DIRECTIVES:
(A) Answer these questions about the evaluation of PR #22569, giving each answer on its own line with the same label:
(i) According to the verdict, about how much slower is PR #22569 than the existing contiguous path?
(ii) Which CUDA version was used on the test hardware?
(iii) Which source file and line does the crash at context creation point to?
(B) Pick up the evaluation of PR #22569 right after its last sentence and keep writing it.

SELECTED PASSAGE:
LocalAI/backend/cpp/llama-cpp/paged/PR22569_EVAL.md

# Evaluation: llama.cpp PR #22569 (paged KV cache, `-kvp`) on DGX Spark (GB10, sm_121)

Question: is upstream draft PR #22569 the right base to give LocalAI vLLM-class
high-concurrency GPU throughput, or should we finish our own from-scratch P4
(`backend/cpp/llama-cpp/paged/`)?

Date: 2026-06-21. Hardware: NVIDIA GB10 (compute 12.1 / sm_121), 122502 MiB unified
memory, CUDA 13.0, gcc 13.3. Models: `Qwen3-32B-Q4_K_M.gguf` (18.4 GB, 64 layers,
n_head 64 / n_head_kv 8 / head_dim 128 / n_embd 5120) and `Qwen3-0.6B-Q8_0.gguf` for
the correctness gate.

## TL;DR verdict: DO NOT adopt #22569. Finish our own P4.

On GB10 with a 32B dense model, PR #22569 delivers **no throughput win and no concurrency
win** - it is ~12% *slower* than the existing contiguous path and hits the *same*
256-sequence ceiling. The "scale to thousands of sequences like vLLM" premise does not
hold for this PR or this hardware/model. On top of that it is broken out of the box,
wired to the wrong integration surface, and a contested draft.

## 1. Builds? Correct?

- **Builds: YES.** Cloned `matiaslin/llama.cpp@paged_attention` (PR #22569, single commit
  `0b0f7bd...`, base = current master). Clean CUDA build for sm_121
  (`-DGGML_CUDA=ON -DCMAKE_CUDA_ARCHITECTURES=121 -DCMAKE_BUILD_TYPE=Release`).
  `llama-paged`, `llama-batched-bench`, `test-paged-kv`, `test-paged-kv-e2e` all link.
  It is self-contained (ships its own CPU+CUDA `ggml_paged_attn` op) and does **not**
  depend on the competing CUDA PR #17579 (ericcurtin, `--pagedattention`).

- **Runs out of the box: NO.** `llama-paged -kvp` on Qwen3-32B *and* Qwen3-0.6B crashes
  at context creation:
  `build_attn(llm_graph_input_attn_kv_paged*) -> ggml_reshape_2d ->`
  `GGML_ASSERT(ggml_nelements(a) == ne0*ne1)` (src/llama-graph.cpp:2556). Same crash with
  `--fit off` (so it is the real graph, not just the memory probe).

DATA LINES:
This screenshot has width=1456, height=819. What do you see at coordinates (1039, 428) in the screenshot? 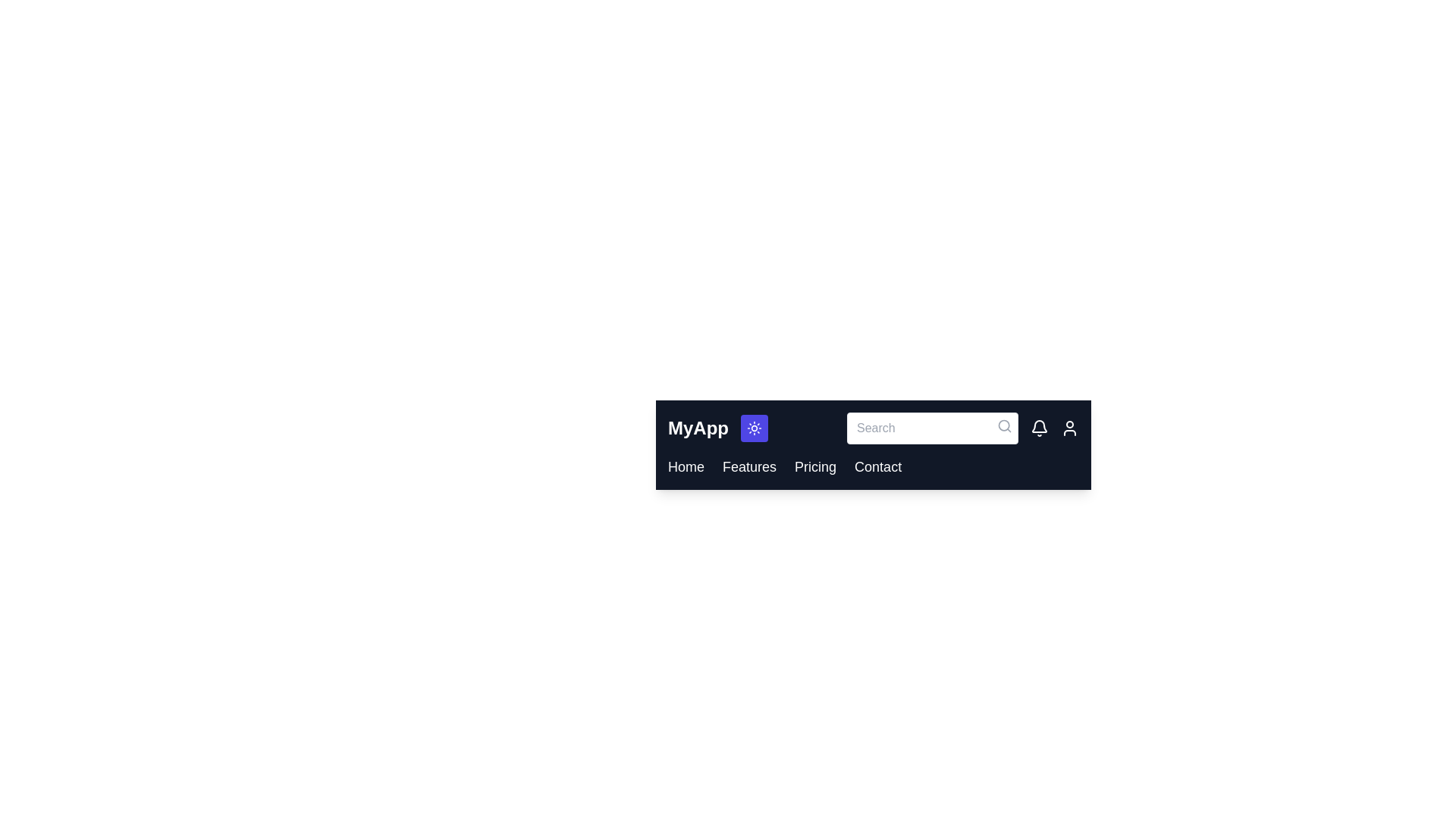
I see `the notification bell icon` at bounding box center [1039, 428]. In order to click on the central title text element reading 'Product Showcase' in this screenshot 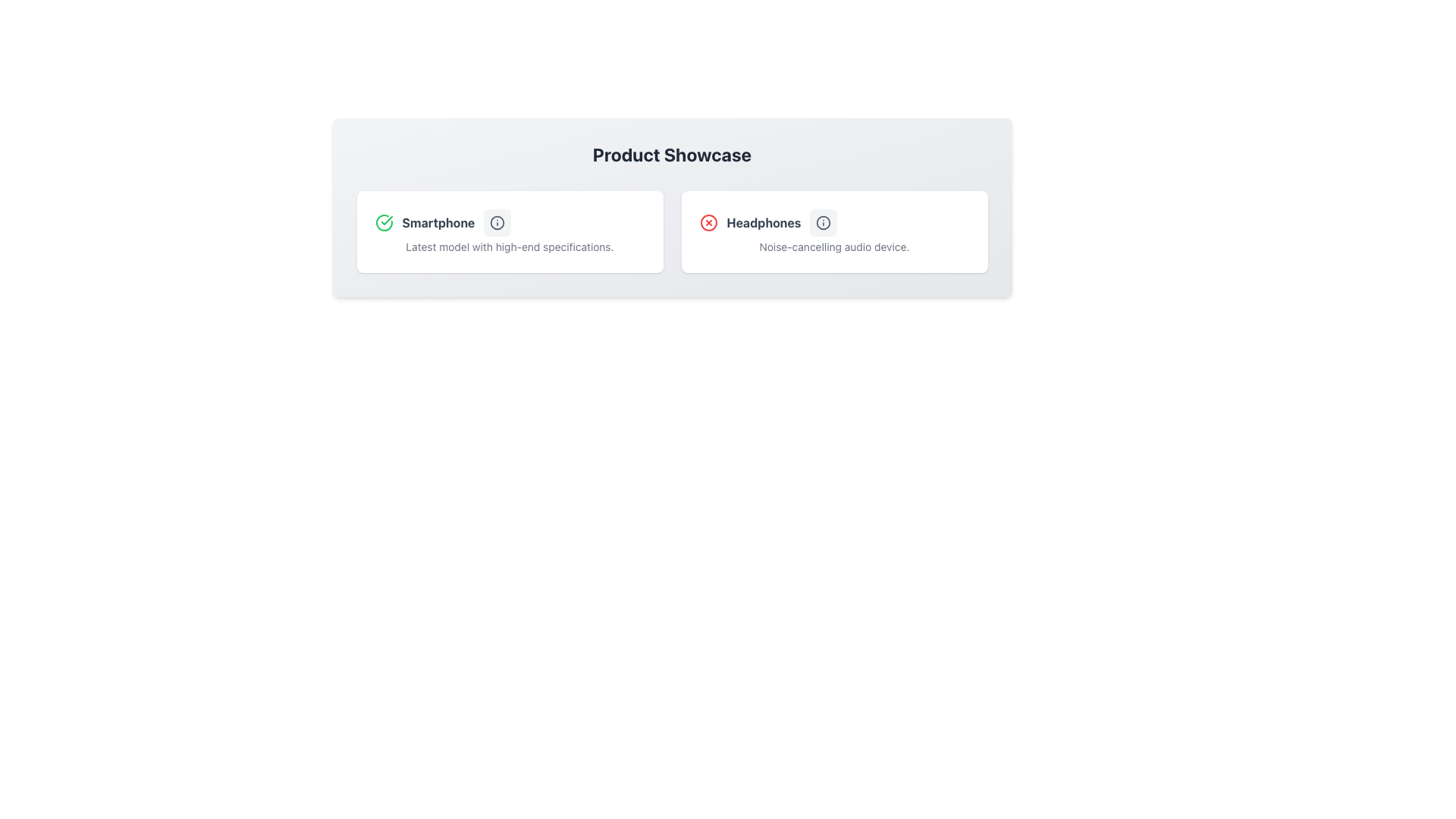, I will do `click(671, 155)`.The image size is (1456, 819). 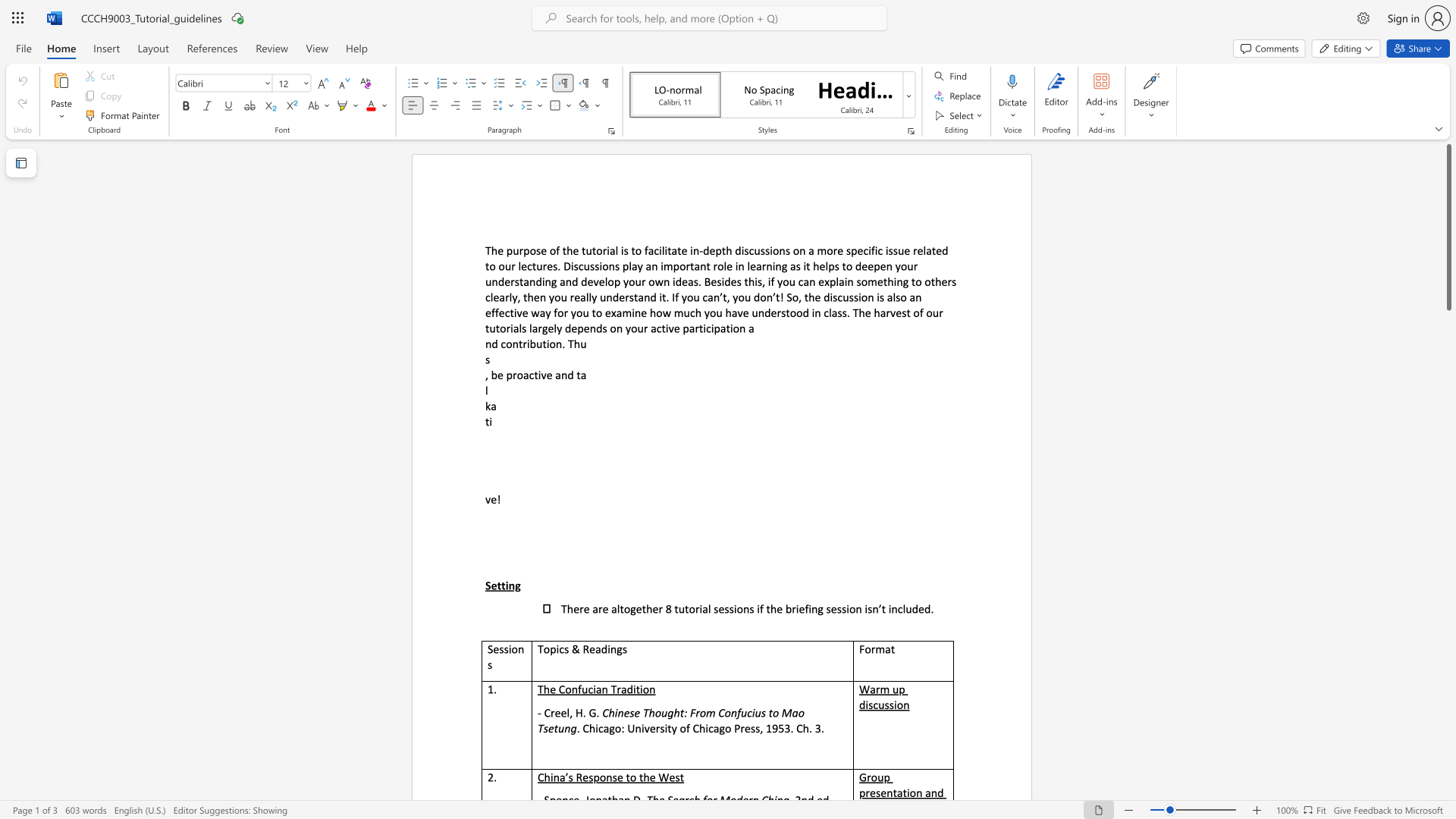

SOLVED TASKS:
(A)
(i) About 12% slower.
(ii) CUDA 13.0.
(iii) src/llama-graph.cpp:2556.

(B)
  **Root cause:** the paged path hardcodes `ggml_reshape_2d(cur, hparams.n_embd, ...)`,
  wrong for any model where `n_head*head_dim != n_embd`. Qwen3 decouples head_dim:
  32B = 64*128 = **8192** vs n_embd 5120; 0.6B = 16*128 = **2048** vs 1024. The PR's
  "qwen3 verified" claim does **not** hold against current Qwen3 GGUFs. Fix is ~1 line
  (use the real attention width `cur->ne[0]*cur->ne[1]`); applied for the rest of the eval.

- **`fit_params` (`-ngpub` auto-sizing) also crashed on GB10** in the same reshape path
  during the device-memory probe (before the fix). After the reshape fix, paged
  auto-fit works (sized 96624 GPU blocks on the 0.6B from 85 GiB free).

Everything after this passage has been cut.